Undeniable Positivity In St. Louis
Aaron Massey (St. Louis '10) is living his lifelong dream of opening a school in the community where he was raised.
Here I am! In the midst of fulfilling a lifelong dream of opening my own school in the community where I was raised. So many ideas. So many beliefs about what is possible. Best of all, a newfound idea while attending an Aspiring School Leaders Fellowship St. Louis event that will stay with me always in my work with scholars.
I joined the Aspiring School Leaders Fellowship (ASLF) because I wanted to learn how to operationalize my vision, gain ideas from other school leaders, and simply learn leadership best practices. I did just that when ASLF St. Louis took a trip down to New Orleans. I was inspired by the leaders and concepts they were executing on a daily basis. One idea stuck out to me the most: undeniable positivity. The notion is fairly simple: praise kids in a genuine way and when they are doing something that is less than positive, ignore it. The very moment they do anything positive (and I mean anything), you praise them and quickly bring them back to the main group with affirming words.
Undeniable positivity resonated with me because it affirms the goodness in kids and rejects the antiquated “sit down, be quiet, and learn” doctrine education has forced upon urban education for years. Needless to say, I was fired up about bringing this approach back to the school I’m opening in August. But there was one problem with my mindset—I’m a leader at a school right now. I have scholars that deserve life-changing love now. I didn’t challenge myself to do something immediately until Mallory Rusch, our program coordinator, pushed me to think about what I could bring back to the school where I currently work. I had been so focused on creating this great school that I wasn’t looking at the opportunity to make change now.
So it all clicked! Mallory had empowered me to lead right away. I had this great idea from Carver Collegiate. I had to make it happen. As soon as I could, I talked to a teacher on my campus about piloting this concept. I went on and on about the power of undeniable positivity. I modeled what it might sound like, look like, and feel like for the teacher and the scholar. We role played and had the “What if” conversation. And eventually, she agreed to try it. This is what she emailed me right after school:
Today, for the last half of our day after lunch and specials, Mr. Nash and I ignored negative behaviors 100% and narrated only positive behavior. We repeated expectations and rewarded scholars who met those expectations with high fives, dojo points, smiles, and hugs.

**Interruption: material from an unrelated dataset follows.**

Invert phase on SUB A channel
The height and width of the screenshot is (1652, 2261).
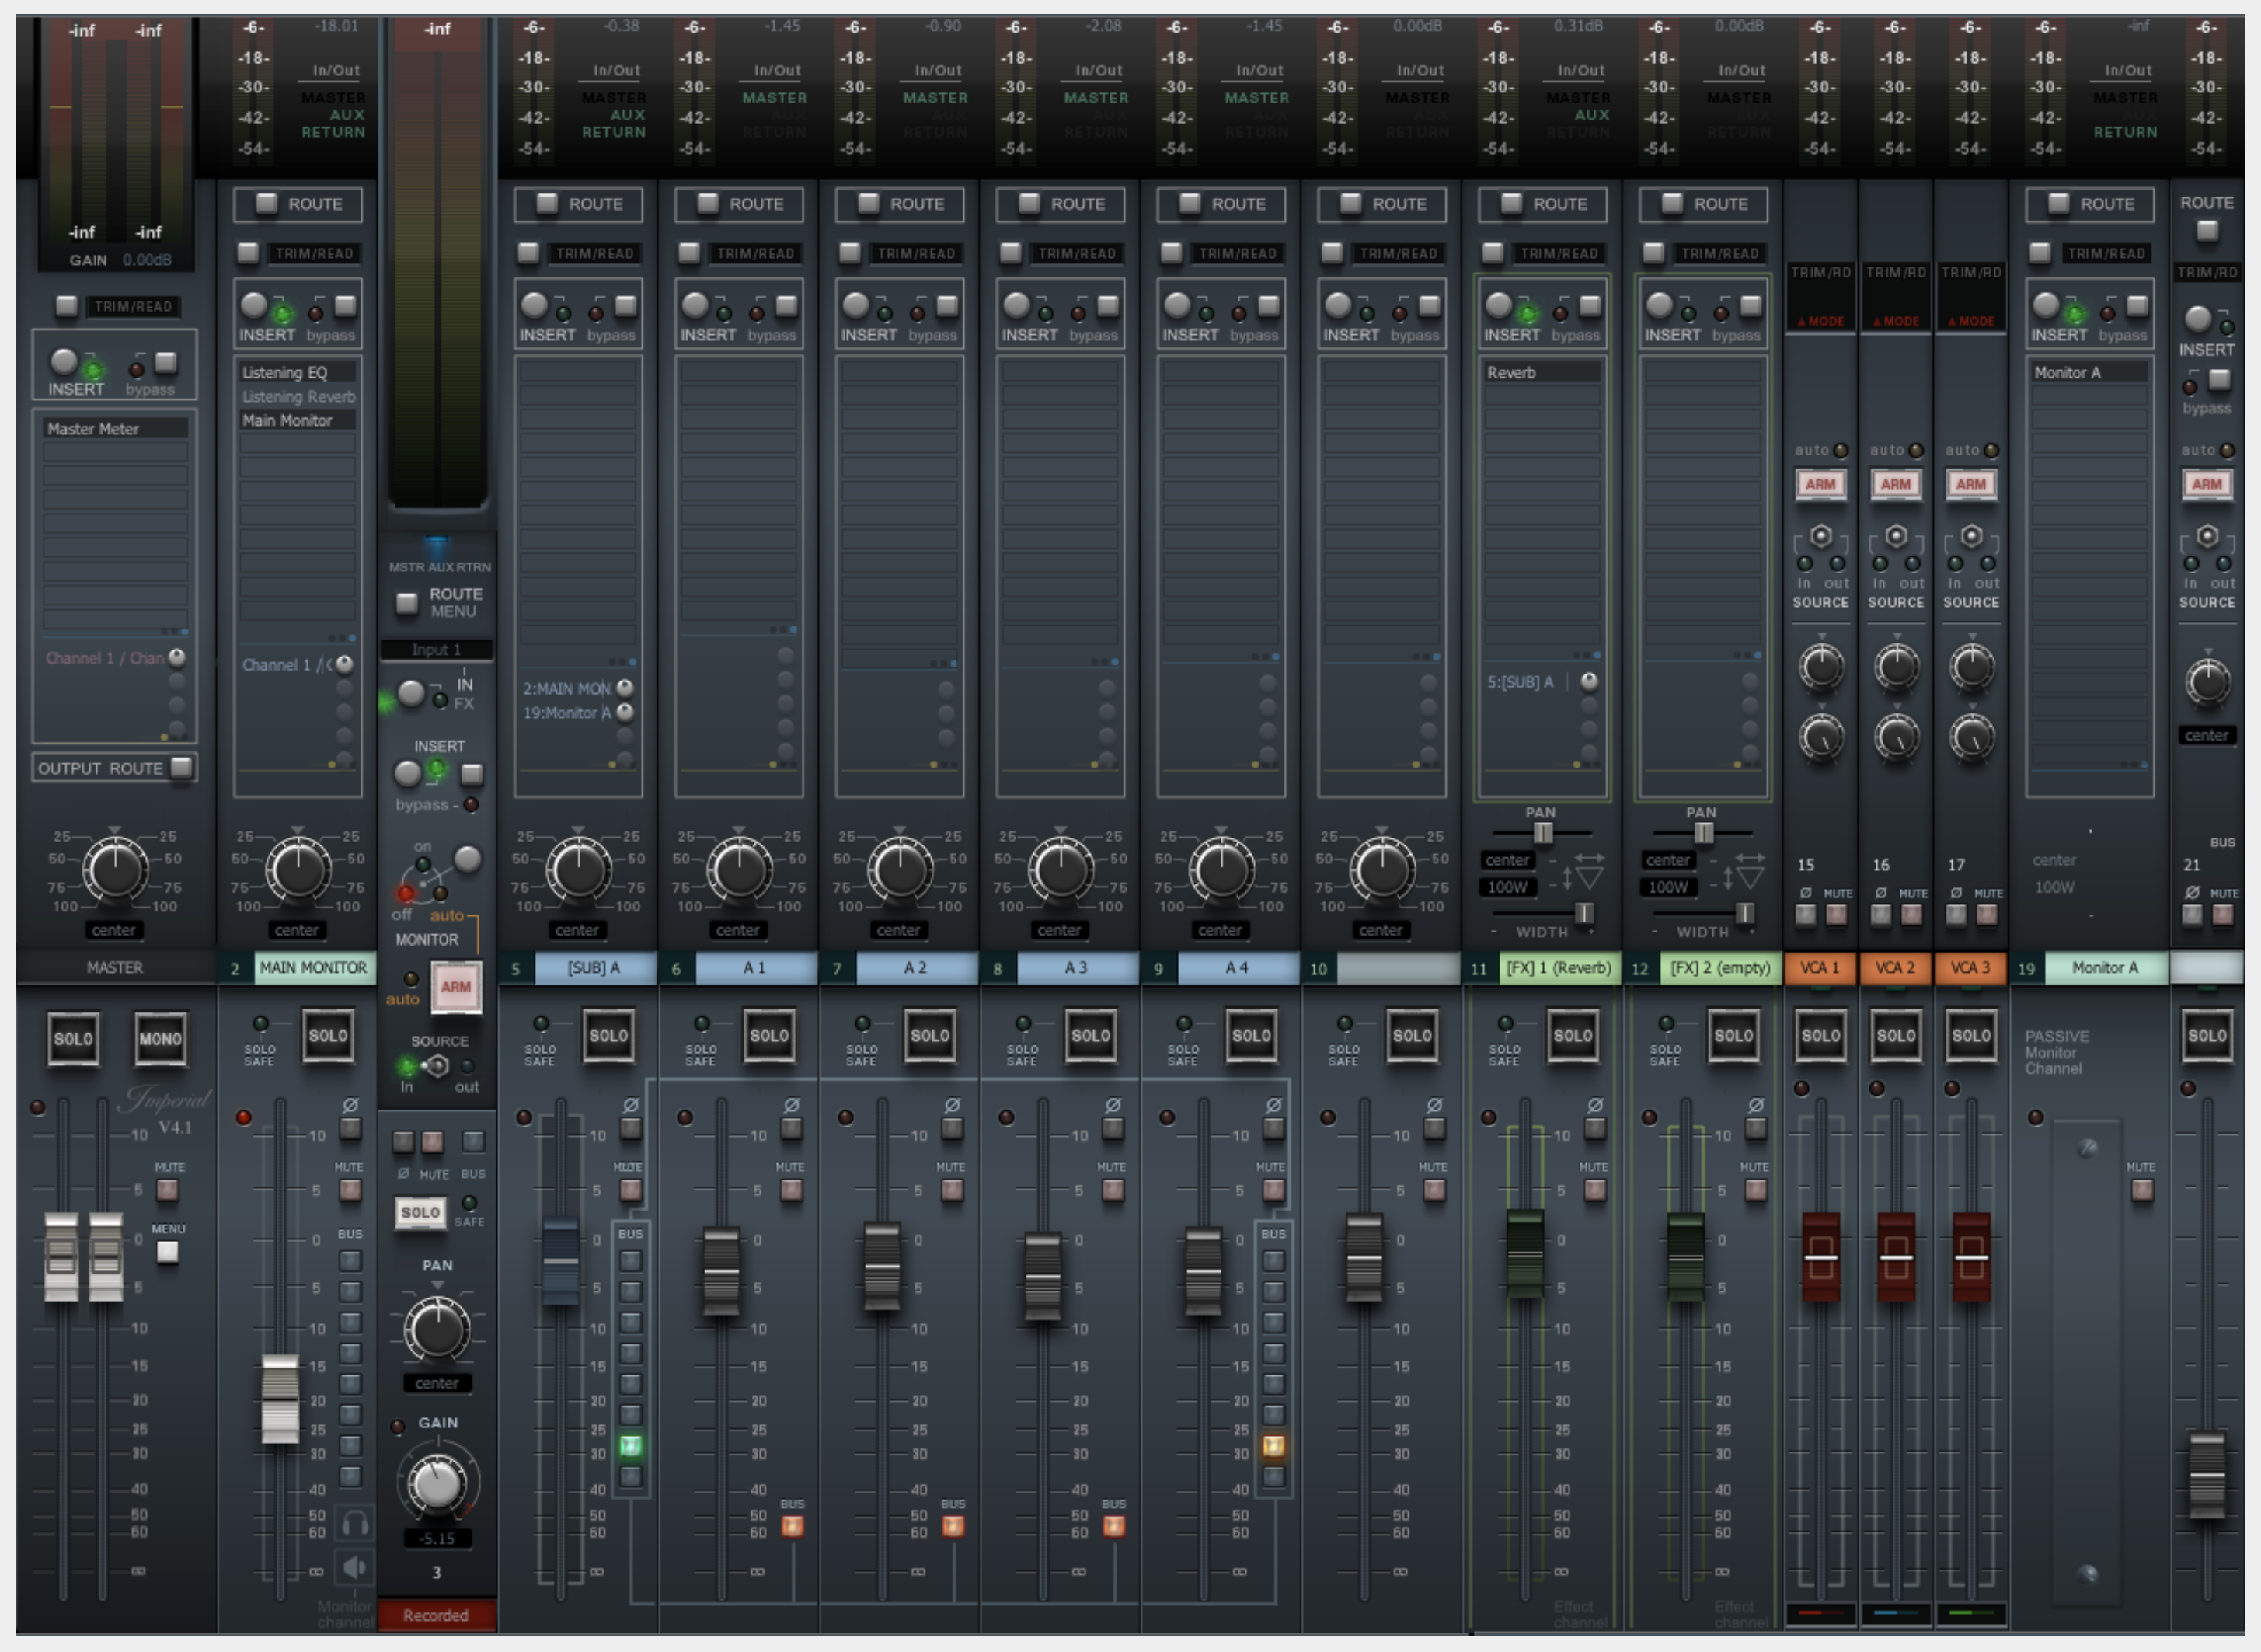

The results were amazing!!! The scholars were being so kind to one another. They were engaged and quickly fixed negative behaviors they were exhibiting to meet the high expectations set. One scholar in particular who can usually carry on a fit for upwards of 30 minutes has maybe a 2 minute episode of screaming over me (that I completely ignored). After these 2 minutes, she sat down in perfect SLANT and instantly participated in the lesson. This is a HUGE win for her!!
Even little issues like shouting out without raising a hand and not sitting the proper way in a chair or on the carpet were significantly improved with this. I have to admit, I was apprehensive about how this would turn out. After just these few hours, I am completely sold! All afternoon I felt happier and better personally only highlighting the positive. It was easier to smile more and complimenting scholars working hard felt so good. I cannot wait to see where we can go with this!! Thank you so much for the information and the push to try this!!"
It’s not enough to hug the kid after a tough day. We have to institutionalize that love.
This made my heart happy! The kids were not only helping each other and owning their own culture, but my teacher felt better as a person because she was able to operationalize that love that we all feel for our scholars. It’s not enough to hug the kid after a tough day. We have to institutionalize that love. We have to make it something we show on a regular basis; not just when kids are in trouble. We have to be bold with our love. If we are fired up about something for kids, we should try it. My recent approach may not be successful 100 percent of the time. Additionally, ignoring less than positive behaviors is tough. But we’re teachers! We are leaders who were built for this. We can change lives now. I’m thankful to Mallory for pushing me!